• _EXERCISE REQUIREMENTS_:
Edit the data from the line with "Where should I click to: Open the help" to the line with "pos(344,20)" by changing "serial plotter" to "serial monitor" and keeping everything else the same. Return only those lines.

• _EXCERPTED DATA_:
══════════

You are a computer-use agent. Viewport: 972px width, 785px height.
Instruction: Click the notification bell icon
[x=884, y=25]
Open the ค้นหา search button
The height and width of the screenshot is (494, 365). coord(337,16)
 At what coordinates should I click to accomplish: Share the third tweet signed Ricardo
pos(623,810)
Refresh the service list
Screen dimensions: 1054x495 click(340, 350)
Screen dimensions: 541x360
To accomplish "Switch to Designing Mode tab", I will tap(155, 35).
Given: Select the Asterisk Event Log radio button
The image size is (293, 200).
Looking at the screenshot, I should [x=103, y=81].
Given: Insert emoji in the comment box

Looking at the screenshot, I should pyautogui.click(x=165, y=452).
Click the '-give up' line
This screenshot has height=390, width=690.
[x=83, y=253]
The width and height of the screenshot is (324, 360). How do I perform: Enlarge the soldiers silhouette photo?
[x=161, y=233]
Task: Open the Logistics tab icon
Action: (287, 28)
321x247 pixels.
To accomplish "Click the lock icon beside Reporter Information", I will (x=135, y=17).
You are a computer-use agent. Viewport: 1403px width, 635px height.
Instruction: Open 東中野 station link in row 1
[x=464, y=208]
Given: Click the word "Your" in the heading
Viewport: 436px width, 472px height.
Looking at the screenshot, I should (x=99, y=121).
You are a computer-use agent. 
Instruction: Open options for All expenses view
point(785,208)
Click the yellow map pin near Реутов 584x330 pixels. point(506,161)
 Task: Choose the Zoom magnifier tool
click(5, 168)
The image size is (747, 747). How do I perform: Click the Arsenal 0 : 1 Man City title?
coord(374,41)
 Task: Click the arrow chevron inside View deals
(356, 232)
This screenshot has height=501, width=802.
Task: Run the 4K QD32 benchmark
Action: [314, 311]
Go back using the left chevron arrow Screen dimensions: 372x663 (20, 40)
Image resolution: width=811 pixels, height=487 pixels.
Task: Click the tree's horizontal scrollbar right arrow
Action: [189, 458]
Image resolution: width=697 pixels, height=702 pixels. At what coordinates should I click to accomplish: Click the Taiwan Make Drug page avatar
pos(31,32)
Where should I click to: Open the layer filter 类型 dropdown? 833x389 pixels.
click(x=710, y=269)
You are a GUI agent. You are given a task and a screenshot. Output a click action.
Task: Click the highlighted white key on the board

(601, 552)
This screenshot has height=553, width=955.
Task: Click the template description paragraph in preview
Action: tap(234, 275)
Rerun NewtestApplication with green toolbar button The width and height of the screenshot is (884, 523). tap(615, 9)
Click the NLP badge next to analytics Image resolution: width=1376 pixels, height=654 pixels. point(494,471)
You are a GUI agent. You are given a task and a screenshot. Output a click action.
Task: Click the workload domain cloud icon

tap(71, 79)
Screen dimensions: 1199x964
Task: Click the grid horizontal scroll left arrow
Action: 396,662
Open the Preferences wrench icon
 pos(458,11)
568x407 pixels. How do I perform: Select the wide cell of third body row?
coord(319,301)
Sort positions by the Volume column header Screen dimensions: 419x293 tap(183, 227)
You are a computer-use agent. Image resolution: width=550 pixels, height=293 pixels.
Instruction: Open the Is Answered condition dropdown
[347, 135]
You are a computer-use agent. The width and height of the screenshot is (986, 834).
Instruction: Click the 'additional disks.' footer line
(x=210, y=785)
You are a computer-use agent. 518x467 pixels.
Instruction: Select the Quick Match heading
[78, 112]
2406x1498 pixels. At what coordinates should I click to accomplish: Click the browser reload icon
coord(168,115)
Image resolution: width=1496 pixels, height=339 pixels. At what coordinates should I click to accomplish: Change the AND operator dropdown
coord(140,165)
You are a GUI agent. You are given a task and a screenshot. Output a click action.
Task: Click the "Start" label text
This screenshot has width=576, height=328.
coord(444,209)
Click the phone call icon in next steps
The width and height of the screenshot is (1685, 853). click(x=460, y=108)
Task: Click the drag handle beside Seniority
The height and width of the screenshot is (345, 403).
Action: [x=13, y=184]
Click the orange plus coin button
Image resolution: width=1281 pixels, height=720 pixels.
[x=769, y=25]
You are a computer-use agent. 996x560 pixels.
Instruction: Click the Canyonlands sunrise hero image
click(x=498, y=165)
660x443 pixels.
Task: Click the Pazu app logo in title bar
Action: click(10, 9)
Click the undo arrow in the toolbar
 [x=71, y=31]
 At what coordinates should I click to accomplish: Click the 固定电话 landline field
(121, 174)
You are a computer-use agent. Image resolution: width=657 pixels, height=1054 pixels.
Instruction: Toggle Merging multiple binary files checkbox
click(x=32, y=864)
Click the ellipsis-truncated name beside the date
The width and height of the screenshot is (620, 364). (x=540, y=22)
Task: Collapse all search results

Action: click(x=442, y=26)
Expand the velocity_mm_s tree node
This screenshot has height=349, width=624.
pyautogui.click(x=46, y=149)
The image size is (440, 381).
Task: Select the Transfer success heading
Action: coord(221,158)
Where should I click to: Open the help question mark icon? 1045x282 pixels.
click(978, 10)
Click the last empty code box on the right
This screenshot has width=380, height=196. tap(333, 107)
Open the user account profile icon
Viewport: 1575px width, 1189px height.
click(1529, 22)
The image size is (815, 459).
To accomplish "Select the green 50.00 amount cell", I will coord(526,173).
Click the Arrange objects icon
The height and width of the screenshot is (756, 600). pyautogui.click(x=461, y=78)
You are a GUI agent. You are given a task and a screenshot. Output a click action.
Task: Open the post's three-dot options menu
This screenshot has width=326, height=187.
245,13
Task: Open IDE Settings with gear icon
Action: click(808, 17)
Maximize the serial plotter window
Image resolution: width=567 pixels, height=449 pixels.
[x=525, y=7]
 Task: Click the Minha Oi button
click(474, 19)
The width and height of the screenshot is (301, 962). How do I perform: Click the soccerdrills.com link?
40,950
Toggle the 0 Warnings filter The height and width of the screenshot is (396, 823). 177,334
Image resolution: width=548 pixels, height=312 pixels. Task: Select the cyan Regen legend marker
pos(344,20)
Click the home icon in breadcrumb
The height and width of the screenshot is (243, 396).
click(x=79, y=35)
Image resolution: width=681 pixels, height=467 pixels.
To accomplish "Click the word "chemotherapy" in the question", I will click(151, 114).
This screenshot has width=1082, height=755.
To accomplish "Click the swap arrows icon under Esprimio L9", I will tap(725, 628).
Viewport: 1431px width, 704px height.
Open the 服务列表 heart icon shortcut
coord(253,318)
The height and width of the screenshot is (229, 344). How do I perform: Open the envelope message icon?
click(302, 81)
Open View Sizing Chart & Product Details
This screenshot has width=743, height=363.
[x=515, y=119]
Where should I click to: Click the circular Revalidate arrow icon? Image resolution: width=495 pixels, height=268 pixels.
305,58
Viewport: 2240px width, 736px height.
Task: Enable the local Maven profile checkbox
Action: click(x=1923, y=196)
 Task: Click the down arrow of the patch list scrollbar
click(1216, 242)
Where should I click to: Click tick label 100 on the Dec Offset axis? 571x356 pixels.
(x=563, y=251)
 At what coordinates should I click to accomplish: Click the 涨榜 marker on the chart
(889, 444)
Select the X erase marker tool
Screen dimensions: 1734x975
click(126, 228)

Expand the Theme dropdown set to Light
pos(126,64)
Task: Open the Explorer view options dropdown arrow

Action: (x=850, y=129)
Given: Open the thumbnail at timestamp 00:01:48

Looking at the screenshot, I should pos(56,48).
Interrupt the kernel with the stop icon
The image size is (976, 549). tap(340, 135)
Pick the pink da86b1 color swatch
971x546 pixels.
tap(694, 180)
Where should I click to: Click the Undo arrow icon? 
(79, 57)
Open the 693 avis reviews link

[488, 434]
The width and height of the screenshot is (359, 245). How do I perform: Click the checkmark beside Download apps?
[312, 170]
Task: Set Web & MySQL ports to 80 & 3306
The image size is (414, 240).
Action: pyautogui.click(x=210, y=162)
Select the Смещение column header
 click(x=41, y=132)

══════════

• _EXERCISE RESPONSE_:
Where should I click to: Open the help question mark icon? 1045x282 pixels.
click(978, 10)
Click the last empty code box on the right
This screenshot has width=380, height=196. tap(333, 107)
Open the user account profile icon
Viewport: 1575px width, 1189px height.
click(1529, 22)
The image size is (815, 459).
To accomplish "Select the green 50.00 amount cell", I will coord(526,173).
Click the Arrange objects icon
The height and width of the screenshot is (756, 600). pyautogui.click(x=461, y=78)
You are a GUI agent. You are given a task and a screenshot. Output a click action.
Task: Open the post's three-dot options menu
This screenshot has width=326, height=187.
245,13
Task: Open IDE Settings with gear icon
Action: click(808, 17)
Maximize the serial monitor window
Image resolution: width=567 pixels, height=449 pixels.
[x=525, y=7]
 Task: Click the Minha Oi button
click(474, 19)
The width and height of the screenshot is (301, 962). How do I perform: Click the soccerdrills.com link?
40,950
Toggle the 0 Warnings filter The height and width of the screenshot is (396, 823). 177,334
Image resolution: width=548 pixels, height=312 pixels. Task: Select the cyan Regen legend marker
pos(344,20)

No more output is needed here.